___ Record list ___

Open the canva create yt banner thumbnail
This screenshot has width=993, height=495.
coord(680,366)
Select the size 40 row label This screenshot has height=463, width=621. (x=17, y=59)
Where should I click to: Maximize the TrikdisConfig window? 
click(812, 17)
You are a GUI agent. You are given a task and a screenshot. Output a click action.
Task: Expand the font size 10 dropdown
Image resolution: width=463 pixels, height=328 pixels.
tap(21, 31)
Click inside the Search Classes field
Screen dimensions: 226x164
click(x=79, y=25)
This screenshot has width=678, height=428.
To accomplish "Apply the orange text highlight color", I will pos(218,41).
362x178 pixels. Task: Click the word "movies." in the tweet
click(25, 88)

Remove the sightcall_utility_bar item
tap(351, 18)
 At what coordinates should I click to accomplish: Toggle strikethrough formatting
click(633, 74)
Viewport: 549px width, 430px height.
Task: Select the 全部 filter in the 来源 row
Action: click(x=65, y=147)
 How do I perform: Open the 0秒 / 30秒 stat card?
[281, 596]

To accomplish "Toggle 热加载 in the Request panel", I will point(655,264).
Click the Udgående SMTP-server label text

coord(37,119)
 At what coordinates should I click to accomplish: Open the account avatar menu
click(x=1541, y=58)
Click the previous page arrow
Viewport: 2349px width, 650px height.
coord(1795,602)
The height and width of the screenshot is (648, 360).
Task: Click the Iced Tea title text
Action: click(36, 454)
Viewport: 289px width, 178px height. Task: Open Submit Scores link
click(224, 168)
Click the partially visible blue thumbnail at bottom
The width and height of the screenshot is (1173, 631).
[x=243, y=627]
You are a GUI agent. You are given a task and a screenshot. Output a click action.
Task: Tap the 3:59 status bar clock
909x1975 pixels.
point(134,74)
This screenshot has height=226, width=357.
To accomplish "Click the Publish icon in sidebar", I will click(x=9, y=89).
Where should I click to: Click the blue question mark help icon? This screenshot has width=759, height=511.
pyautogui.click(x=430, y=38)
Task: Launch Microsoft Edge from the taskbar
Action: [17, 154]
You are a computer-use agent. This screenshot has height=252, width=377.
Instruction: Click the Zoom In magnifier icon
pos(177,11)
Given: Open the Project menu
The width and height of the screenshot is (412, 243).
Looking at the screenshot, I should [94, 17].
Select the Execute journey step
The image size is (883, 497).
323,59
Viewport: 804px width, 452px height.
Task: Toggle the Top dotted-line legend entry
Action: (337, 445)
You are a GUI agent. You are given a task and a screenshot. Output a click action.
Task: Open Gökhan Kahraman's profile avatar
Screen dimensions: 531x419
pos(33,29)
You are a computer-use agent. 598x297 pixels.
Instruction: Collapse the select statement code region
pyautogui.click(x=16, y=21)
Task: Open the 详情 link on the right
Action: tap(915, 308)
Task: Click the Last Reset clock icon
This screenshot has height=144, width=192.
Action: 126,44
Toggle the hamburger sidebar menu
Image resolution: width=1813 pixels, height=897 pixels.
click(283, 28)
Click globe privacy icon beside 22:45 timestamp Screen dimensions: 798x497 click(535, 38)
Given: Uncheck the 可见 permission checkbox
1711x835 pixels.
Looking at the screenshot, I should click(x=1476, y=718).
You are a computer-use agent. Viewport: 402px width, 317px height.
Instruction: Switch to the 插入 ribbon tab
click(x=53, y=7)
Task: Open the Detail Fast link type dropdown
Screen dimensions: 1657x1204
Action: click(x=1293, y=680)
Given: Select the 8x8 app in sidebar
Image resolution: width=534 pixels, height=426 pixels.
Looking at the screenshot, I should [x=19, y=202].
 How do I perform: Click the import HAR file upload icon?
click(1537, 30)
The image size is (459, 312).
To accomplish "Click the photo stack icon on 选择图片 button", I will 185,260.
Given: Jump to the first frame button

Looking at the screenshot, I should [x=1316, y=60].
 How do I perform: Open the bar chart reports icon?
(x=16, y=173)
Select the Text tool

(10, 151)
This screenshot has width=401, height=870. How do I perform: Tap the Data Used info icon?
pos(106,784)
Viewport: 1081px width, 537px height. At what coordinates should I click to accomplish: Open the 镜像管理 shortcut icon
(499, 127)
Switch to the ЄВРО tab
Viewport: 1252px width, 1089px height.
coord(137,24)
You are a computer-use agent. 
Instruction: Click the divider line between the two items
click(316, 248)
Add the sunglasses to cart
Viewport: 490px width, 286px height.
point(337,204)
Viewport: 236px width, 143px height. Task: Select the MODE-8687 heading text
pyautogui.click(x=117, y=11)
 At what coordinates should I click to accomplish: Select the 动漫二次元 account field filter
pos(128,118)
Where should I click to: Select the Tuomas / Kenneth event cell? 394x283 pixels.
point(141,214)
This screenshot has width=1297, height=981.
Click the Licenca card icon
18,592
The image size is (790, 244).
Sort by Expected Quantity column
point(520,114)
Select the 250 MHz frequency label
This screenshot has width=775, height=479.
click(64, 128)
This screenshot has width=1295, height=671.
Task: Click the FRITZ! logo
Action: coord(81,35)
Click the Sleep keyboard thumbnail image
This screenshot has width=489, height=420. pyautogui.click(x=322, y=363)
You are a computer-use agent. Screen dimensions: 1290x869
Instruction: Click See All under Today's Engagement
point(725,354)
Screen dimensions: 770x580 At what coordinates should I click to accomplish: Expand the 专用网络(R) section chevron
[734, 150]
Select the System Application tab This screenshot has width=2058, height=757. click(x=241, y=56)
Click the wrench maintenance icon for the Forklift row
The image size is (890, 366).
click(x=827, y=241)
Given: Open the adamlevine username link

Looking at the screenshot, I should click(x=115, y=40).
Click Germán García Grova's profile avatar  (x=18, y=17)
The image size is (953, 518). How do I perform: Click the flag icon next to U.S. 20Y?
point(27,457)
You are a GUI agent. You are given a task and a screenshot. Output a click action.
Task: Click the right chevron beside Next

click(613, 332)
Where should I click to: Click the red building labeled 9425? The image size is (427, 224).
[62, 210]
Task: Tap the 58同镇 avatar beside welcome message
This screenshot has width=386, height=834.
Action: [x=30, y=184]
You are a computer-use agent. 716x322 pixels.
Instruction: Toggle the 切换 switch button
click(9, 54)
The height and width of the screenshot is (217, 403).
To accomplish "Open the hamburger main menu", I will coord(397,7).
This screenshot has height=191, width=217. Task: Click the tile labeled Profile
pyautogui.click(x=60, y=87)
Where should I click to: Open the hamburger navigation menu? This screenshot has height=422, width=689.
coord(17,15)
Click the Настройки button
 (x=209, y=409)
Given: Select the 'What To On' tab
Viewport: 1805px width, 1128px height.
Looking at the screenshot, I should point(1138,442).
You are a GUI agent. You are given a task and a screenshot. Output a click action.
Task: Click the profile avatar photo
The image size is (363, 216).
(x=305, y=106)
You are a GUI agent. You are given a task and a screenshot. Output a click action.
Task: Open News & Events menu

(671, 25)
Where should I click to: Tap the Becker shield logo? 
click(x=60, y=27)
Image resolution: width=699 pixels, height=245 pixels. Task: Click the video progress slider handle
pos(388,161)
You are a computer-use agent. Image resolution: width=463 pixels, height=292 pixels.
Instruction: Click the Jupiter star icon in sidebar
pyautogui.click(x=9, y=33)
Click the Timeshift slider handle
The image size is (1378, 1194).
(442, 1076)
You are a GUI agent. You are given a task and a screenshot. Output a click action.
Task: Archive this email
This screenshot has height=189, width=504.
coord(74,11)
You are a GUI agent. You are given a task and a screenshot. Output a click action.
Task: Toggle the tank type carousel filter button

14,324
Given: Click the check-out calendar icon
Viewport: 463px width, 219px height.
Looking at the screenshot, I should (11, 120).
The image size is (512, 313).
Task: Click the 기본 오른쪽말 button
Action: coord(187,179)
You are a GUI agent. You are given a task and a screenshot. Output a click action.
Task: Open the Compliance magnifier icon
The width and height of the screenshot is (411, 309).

___

### Task details
Please format all of the data above as a numbered list, one line per item, leaving out any blank lines.

### Task solution
1. Open the canva create yt banner thumbnail
2. This screenshot has width=993, height=495.
3. coord(680,366)
4. Select the size 40 row label This screenshot has height=463, width=621. (x=17, y=59)
5. Where should I click to: Maximize the TrikdisConfig window? 
6. click(812, 17)
7. You are a GUI agent. You are given a task and a screenshot. Output a click action.
8. Task: Expand the font size 10 dropdown
9. Image resolution: width=463 pixels, height=328 pixels.
10. tap(21, 31)
11. Click inside the Search Classes field
12. Screen dimensions: 226x164
13. click(x=79, y=25)
14. This screenshot has width=678, height=428.
15. To accomplish "Apply the orange text highlight color", I will pos(218,41).
16. 362x178 pixels. Task: Click the word "movies." in the tweet
17. click(25, 88)
18. Remove the sightcall_utility_bar item
19. tap(351, 18)
20.  At what coordinates should I click to accomplish: Toggle strikethrough formatting
21. click(633, 74)
22. Viewport: 549px width, 430px height.
23. Task: Select the 全部 filter in the 来源 row
24. Action: click(x=65, y=147)
25.  How do I perform: Open the 0秒 / 30秒 stat card?
26. [281, 596]
27. To accomplish "Toggle 热加载 in the Request panel", I will point(655,264).
28. Click the Udgående SMTP-server label text
29. coord(37,119)
30.  At what coordinates should I click to accomplish: Open the account avatar menu
31. click(x=1541, y=58)
32. Click the previous page arrow
33. Viewport: 2349px width, 650px height.
34. coord(1795,602)
35. The height and width of the screenshot is (648, 360).
36. Task: Click the Iced Tea title text
37. Action: click(36, 454)
38. Viewport: 289px width, 178px height. Task: Open Submit Scores link
39. click(224, 168)
40. Click the partially visible blue thumbnail at bottom
41. The width and height of the screenshot is (1173, 631).
42. [x=243, y=627]
43. You are a GUI agent. You are given a task and a screenshot. Output a click action.
44. Task: Tap the 3:59 status bar clock
45. 909x1975 pixels.
46. point(134,74)
47. This screenshot has height=226, width=357.
48. To accomplish "Click the Publish icon in sidebar", I will click(x=9, y=89).
49. Where should I click to: Click the blue question mark help icon? This screenshot has width=759, height=511.
50. pyautogui.click(x=430, y=38)
51. Task: Launch Microsoft Edge from the taskbar
52. Action: [17, 154]
53. You are a computer-use agent. This screenshot has height=252, width=377.
54. Instruction: Click the Zoom In magnifier icon
55. pos(177,11)
56. Given: Open the Project menu
57. The width and height of the screenshot is (412, 243).
58. Looking at the screenshot, I should [94, 17].
59. Select the Execute journey step
60. The image size is (883, 497).
61. 323,59
62. Viewport: 804px width, 452px height.
63. Task: Toggle the Top dotted-line legend entry
64. Action: (337, 445)
65. You are a GUI agent. You are given a task and a screenshot. Output a click action.
66. Task: Open Gökhan Kahraman's profile avatar
67. Screen dimensions: 531x419
68. pos(33,29)
69. You are a computer-use agent. 598x297 pixels.
70. Instruction: Collapse the select statement code region
71. pyautogui.click(x=16, y=21)
72. Task: Open the 详情 link on the right
73. Action: tap(915, 308)
74. Task: Click the Last Reset clock icon
75. This screenshot has height=144, width=192.
76. Action: 126,44
77. Toggle the hamburger sidebar menu
78. Image resolution: width=1813 pixels, height=897 pixels.
79. click(283, 28)
80. Click globe privacy icon beside 22:45 timestamp Screen dimensions: 798x497 click(535, 38)
81. Given: Uncheck the 可见 permission checkbox
82. 1711x835 pixels.
83. Looking at the screenshot, I should click(x=1476, y=718).
84. You are a computer-use agent. Viewport: 402px width, 317px height.
85. Instruction: Switch to the 插入 ribbon tab
86. click(x=53, y=7)
87. Task: Open the Detail Fast link type dropdown
88. Screen dimensions: 1657x1204
89. Action: click(x=1293, y=680)
90. Given: Select the 8x8 app in sidebar
91. Image resolution: width=534 pixels, height=426 pixels.
92. Looking at the screenshot, I should [x=19, y=202].
93.  How do I perform: Click the import HAR file upload icon?
94. click(1537, 30)
95. The image size is (459, 312).
96. To accomplish "Click the photo stack icon on 选择图片 button", I will 185,260.
97. Given: Jump to the first frame button
98. Looking at the screenshot, I should [x=1316, y=60].
99.  How do I perform: Open the bar chart reports icon?
100. (x=16, y=173)
101. Select the Text tool
102. (10, 151)
103. This screenshot has width=401, height=870. How do I perform: Tap the Data Used info icon?
104. pos(106,784)
105. Viewport: 1081px width, 537px height. At what coordinates should I click to accomplish: Open the 镜像管理 shortcut icon
106. (499, 127)
107. Switch to the ЄВРО tab
108. Viewport: 1252px width, 1089px height.
109. coord(137,24)
110. You are a computer-use agent. 
111. Instruction: Click the divider line between the two items
112. click(316, 248)
113. Add the sunglasses to cart
114. Viewport: 490px width, 286px height.
115. point(337,204)
116. Viewport: 236px width, 143px height. Task: Select the MODE-8687 heading text
117. pyautogui.click(x=117, y=11)
118.  At what coordinates should I click to accomplish: Select the 动漫二次元 account field filter
119. pos(128,118)
120. Where should I click to: Select the Tuomas / Kenneth event cell? 394x283 pixels.
121. point(141,214)
122. This screenshot has width=1297, height=981.
123. Click the Licenca card icon
124. 18,592
125. The image size is (790, 244).
126. Sort by Expected Quantity column
127. point(520,114)
128. Select the 250 MHz frequency label
129. This screenshot has width=775, height=479.
130. click(64, 128)
131. This screenshot has width=1295, height=671.
132. Task: Click the FRITZ! logo
133. Action: coord(81,35)
134. Click the Sleep keyboard thumbnail image
135. This screenshot has width=489, height=420. pyautogui.click(x=322, y=363)
136. You are a computer-use agent. Screen dimensions: 1290x869
137. Instruction: Click See All under Today's Engagement
138. point(725,354)
139. Screen dimensions: 770x580 At what coordinates should I click to accomplish: Expand the 专用网络(R) section chevron
140. [734, 150]
141. Select the System Application tab This screenshot has width=2058, height=757. click(x=241, y=56)
142. Click the wrench maintenance icon for the Forklift row
143. The image size is (890, 366).
144. click(x=827, y=241)
145. Given: Open the adamlevine username link
146. Looking at the screenshot, I should click(x=115, y=40).
147. Click Germán García Grova's profile avatar  (x=18, y=17)
148. The image size is (953, 518). How do I perform: Click the flag icon next to U.S. 20Y?
149. point(27,457)
150. You are a GUI agent. You are given a task and a screenshot. Output a click action.
151. Task: Click the right chevron beside Next
152. click(613, 332)
153. Where should I click to: Click the red building labeled 9425? The image size is (427, 224).
154. [62, 210]
155. Task: Tap the 58同镇 avatar beside welcome message
156. This screenshot has width=386, height=834.
157. Action: [x=30, y=184]
158. You are a computer-use agent. 716x322 pixels.
159. Instruction: Toggle the 切换 switch button
160. click(9, 54)
161. The height and width of the screenshot is (217, 403).
162. To accomplish "Open the hamburger main menu", I will coord(397,7).
163. This screenshot has height=191, width=217. Task: Click the tile labeled Profile
164. pyautogui.click(x=60, y=87)
165. Where should I click to: Open the hamburger navigation menu? This screenshot has height=422, width=689.
166. coord(17,15)
167. Click the Настройки button
168.  (x=209, y=409)
169. Given: Select the 'What To On' tab
170. Viewport: 1805px width, 1128px height.
171. Looking at the screenshot, I should point(1138,442).
172. You are a GUI agent. You are given a task and a screenshot. Output a click action.
173. Task: Click the profile avatar photo
174. The image size is (363, 216).
175. (x=305, y=106)
176. You are a GUI agent. You are given a task and a screenshot. Output a click action.
177. Task: Open News & Events menu
178. (671, 25)
179. Where should I click to: Tap the Becker shield logo? 
180. click(x=60, y=27)
181. Image resolution: width=699 pixels, height=245 pixels. Task: Click the video progress slider handle
182. pos(388,161)
183. You are a computer-use agent. Image resolution: width=463 pixels, height=292 pixels.
184. Instruction: Click the Jupiter star icon in sidebar
185. pyautogui.click(x=9, y=33)
186. Click the Timeshift slider handle
187. The image size is (1378, 1194).
188. (442, 1076)
189. You are a GUI agent. You are given a task and a screenshot. Output a click action.
190. Task: Archive this email
191. This screenshot has height=189, width=504.
192. coord(74,11)
193. You are a GUI agent. You are given a task and a screenshot. Output a click action.
194. Task: Toggle the tank type carousel filter button
195. 14,324
196. Given: Click the check-out calendar icon
197. Viewport: 463px width, 219px height.
198. Looking at the screenshot, I should (11, 120).
199. The image size is (512, 313).
200. Task: Click the 기본 오른쪽말 button
201. Action: coord(187,179)
202. You are a GUI agent. You are given a task and a screenshot. Output a click action.
203. Task: Open the Compliance magnifier icon
204. The width and height of the screenshot is (411, 309).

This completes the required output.